Science and Tech

NASA’s Astronomers Detected Astounding Phenomenon: Red Giant Star is Devouring the Planet

Red giant star Swallow Nearby Planet

There are so many stars that are near their end-stage and are known as red giant stars. These red giants engulf their nearby orbiting planets.

For the first time, NASA observed this phenomenon directly through the various observatories and NASA’s NEOWISE (Near-Earth Object Wide Field Infrared Survey Explorer) spacecraft. 

NEOWISE Spacecraft

NEOWISE (Near Earth Object Wide Field Object Survey Explorer) Spacecraft

This type of event has been predicted for decades, but until now we have never actually observed how this process plays out,” said Kishalay De, an astronomer at the Massachusetts Institute of Technology in Cambridge and the study’s lead author.

This study was published in Nature Journal on 3rd May and documented this event of aging stars swallowing the nearby planet. Scientist record this event as ZTF SLRN-2020.

(The purpose of using ZTF abbreviations is it stands for the observation instrument Zwicky’s Transient Facility).

What is Red Giant Star Engulfing its nearby Planet Phenomenon?

In galaxies, many stars reached their end phase what is known as a red giant star.

An aging star grows in size and increases in diameter. As the star’s size grows it actually comes near its planet. Star’s outer atmosphere surrounded the planet, slowed the planet’s speed and shrunk its orbit, and eventually sent it below the star’s visible surface like a meteor burning up in the earth’s atmosphere.

As a red giant star merged with its nearby planet it become a few hundred times brighter than before.

How Astronomers Find this Event?

Red giant star Swallow Nearby Planet

Kishalay De observed the flash of optical light during the star swallowing up the planet in the Caltech-led Zwicky Transient Facility (ZTF) an instrument based at Palomar Observatory in Southern California.

ZTF instruments look for cosmic events that change in brightness rapidly.

ZTF instrument

Zwicky’s Transient Facility (ZTF) at Palomar Observatory, Caltech

Kishalay De actually looking for the event called novae – when a dead, collapsed star (known as a white dwarf) eat up the hot gas from another nearby star. But he found out the flash of light showed much cooler gas and light that is not novae.

De was astonished by this finding and turned to the NEOWISE observatory which scans the entire sky in infrared light every six months.

De looks at the NEOWISE data that brightening was evident of dust forming around the star. De and his colleagues through the evidence of dust think that the planet fights for its life and in this chaos, it pulled hot gas away from the puffy star’s surface as it met with its doom.

As the red giant star and planet merge together more gas spread into space and cools down it becomes dust and it is visible to both ground-based infrared observatories and NEOWISE.

This new finding opens a new possibility for these events that happen every year in our galaxy. 

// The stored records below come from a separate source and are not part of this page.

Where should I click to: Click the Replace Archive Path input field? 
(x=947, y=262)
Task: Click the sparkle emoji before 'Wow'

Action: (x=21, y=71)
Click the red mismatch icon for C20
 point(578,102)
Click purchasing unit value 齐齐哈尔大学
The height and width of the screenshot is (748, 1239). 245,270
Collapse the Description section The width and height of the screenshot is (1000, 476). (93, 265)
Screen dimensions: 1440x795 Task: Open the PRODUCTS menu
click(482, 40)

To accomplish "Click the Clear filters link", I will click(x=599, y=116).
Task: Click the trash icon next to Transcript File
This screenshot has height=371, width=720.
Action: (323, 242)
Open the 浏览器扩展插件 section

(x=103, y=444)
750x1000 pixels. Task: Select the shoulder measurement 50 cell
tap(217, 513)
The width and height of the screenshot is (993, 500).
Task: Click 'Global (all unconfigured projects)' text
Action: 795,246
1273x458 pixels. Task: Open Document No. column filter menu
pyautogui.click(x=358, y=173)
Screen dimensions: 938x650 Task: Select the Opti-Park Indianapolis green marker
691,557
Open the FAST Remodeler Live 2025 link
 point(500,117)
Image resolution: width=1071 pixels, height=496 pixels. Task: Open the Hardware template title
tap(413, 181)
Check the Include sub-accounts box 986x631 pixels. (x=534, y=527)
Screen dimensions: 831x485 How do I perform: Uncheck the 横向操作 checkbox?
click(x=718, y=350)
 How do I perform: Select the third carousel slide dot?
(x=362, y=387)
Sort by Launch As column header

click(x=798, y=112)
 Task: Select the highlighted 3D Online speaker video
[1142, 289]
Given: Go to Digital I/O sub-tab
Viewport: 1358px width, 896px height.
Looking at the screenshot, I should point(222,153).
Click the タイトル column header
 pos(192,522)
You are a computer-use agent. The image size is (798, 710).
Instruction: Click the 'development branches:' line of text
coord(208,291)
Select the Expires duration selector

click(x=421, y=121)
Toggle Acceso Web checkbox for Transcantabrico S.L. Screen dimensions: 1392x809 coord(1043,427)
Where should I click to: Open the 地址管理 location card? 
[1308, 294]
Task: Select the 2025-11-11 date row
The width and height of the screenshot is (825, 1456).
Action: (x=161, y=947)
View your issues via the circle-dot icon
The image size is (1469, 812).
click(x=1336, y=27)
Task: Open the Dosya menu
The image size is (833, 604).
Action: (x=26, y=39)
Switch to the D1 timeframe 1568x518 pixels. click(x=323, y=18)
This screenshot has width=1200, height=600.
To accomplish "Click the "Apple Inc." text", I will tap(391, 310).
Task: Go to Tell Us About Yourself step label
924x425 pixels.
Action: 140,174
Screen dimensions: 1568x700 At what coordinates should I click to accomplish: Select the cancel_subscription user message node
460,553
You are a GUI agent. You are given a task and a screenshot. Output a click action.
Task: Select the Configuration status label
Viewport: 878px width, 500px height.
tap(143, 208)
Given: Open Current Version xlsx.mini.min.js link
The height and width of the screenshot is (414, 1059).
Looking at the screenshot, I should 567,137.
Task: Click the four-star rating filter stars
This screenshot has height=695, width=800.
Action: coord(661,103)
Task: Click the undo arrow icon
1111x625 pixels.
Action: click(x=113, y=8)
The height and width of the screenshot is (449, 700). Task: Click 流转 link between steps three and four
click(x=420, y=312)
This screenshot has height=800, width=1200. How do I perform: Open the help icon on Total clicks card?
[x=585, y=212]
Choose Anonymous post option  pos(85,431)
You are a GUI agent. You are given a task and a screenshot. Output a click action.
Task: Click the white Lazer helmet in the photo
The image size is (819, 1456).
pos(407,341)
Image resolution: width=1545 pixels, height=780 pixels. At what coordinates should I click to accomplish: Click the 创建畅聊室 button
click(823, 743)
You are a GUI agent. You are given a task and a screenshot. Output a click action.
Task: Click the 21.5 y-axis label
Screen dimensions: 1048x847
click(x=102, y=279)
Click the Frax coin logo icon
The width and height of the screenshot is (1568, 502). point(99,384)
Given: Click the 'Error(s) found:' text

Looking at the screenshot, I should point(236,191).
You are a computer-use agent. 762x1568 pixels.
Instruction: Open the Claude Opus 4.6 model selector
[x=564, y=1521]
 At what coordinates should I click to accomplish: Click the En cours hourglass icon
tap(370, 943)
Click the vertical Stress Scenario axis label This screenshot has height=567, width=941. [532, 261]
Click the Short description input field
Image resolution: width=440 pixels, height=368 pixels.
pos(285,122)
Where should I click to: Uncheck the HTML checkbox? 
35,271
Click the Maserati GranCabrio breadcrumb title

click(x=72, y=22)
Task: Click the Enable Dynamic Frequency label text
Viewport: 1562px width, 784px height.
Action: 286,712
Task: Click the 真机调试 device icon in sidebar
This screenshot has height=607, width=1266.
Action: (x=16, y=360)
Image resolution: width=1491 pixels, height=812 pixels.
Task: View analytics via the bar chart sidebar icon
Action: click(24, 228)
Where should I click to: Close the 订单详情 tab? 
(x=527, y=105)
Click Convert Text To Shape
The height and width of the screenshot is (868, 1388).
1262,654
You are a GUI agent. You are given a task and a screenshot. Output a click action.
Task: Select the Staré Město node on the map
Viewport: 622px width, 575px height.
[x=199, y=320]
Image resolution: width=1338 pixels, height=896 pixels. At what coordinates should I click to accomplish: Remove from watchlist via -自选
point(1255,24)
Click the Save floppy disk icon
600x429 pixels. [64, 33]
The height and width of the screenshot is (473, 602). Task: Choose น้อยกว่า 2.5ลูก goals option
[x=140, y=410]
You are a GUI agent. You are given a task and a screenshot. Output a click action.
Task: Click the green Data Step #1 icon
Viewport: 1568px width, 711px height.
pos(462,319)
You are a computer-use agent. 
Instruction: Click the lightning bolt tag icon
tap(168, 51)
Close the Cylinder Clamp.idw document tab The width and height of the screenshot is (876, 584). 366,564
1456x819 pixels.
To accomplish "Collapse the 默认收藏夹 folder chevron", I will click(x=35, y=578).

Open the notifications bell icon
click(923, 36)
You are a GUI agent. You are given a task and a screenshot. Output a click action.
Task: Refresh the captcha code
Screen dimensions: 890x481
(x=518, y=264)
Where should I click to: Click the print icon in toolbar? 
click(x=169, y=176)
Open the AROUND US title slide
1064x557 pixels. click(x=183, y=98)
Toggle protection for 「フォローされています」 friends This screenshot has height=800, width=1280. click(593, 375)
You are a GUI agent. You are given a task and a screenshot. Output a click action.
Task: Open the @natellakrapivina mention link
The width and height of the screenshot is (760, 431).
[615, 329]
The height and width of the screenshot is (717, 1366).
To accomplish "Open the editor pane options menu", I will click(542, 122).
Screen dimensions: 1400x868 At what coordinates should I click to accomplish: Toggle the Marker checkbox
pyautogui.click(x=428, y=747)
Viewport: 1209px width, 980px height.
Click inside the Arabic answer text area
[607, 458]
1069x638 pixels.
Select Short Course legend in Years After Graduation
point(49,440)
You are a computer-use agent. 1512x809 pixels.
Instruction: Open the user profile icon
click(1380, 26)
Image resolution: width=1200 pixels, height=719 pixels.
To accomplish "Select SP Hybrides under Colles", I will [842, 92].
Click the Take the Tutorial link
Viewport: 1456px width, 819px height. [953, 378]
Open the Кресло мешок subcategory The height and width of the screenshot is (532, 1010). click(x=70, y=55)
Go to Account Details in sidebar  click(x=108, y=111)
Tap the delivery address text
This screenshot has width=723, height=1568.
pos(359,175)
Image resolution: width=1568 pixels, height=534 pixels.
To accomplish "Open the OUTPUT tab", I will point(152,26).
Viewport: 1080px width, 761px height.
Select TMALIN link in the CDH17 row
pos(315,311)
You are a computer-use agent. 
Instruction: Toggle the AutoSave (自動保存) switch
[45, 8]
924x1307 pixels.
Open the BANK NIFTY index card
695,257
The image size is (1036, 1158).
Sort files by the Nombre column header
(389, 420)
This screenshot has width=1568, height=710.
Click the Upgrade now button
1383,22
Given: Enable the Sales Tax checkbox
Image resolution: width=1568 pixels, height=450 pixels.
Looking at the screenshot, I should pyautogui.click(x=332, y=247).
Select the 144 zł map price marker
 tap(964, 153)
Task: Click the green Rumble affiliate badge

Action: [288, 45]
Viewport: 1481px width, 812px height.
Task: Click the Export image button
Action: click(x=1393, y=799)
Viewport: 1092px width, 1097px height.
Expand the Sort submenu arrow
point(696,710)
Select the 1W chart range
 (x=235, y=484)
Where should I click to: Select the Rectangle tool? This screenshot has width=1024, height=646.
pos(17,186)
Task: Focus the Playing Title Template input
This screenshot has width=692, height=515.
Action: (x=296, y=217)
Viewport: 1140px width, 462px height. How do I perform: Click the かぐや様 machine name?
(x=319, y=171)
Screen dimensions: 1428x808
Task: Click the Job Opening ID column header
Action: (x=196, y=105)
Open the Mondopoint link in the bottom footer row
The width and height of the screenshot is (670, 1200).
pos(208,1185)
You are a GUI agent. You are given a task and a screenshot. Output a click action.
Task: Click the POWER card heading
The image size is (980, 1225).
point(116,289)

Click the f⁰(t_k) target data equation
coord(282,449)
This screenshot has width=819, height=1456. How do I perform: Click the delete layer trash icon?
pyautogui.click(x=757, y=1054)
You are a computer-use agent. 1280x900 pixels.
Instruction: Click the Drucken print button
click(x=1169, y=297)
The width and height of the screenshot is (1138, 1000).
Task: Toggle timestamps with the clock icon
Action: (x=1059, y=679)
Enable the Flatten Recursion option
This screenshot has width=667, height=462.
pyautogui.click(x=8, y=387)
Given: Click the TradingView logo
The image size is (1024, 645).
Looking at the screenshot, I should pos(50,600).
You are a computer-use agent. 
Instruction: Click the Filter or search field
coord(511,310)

Joe Maseiro, Deputy principal investigator for NEOWISE at IPAC at Caltech said “This discovery shows that it’s worthwhile to take observations of the entire sky and archive them because we don’t yet know all of the interesting events we might be capturing,” With the NEOWISE archive, we can look back in time. We can find hidden treasures or learn something about an object that no other observatory can tell us.”

Will Sun Swallow the Earth About Billions of Years Ago?

Astronomers predicted that the earth will also be met with the same fate as this planet engulf by its red giant star.

In about 5 billion years our sun will go through a similar aging process, and it probably reach 100 meters in diameter and will become what’s known as a red giant. It’ll absorb mercury, Venus, and Earth. 

De suggests in that event brightness will be very low because our Earth, Venus, and Mercury are smaller than Jupiter-size planets in the ZTF-captured event.

“If I were an observer looking at the solar system 5 billion years from now, I might see the Sun brighten a little, but nothing as dramatic as this, even though it will be the exact same physics at work.De said.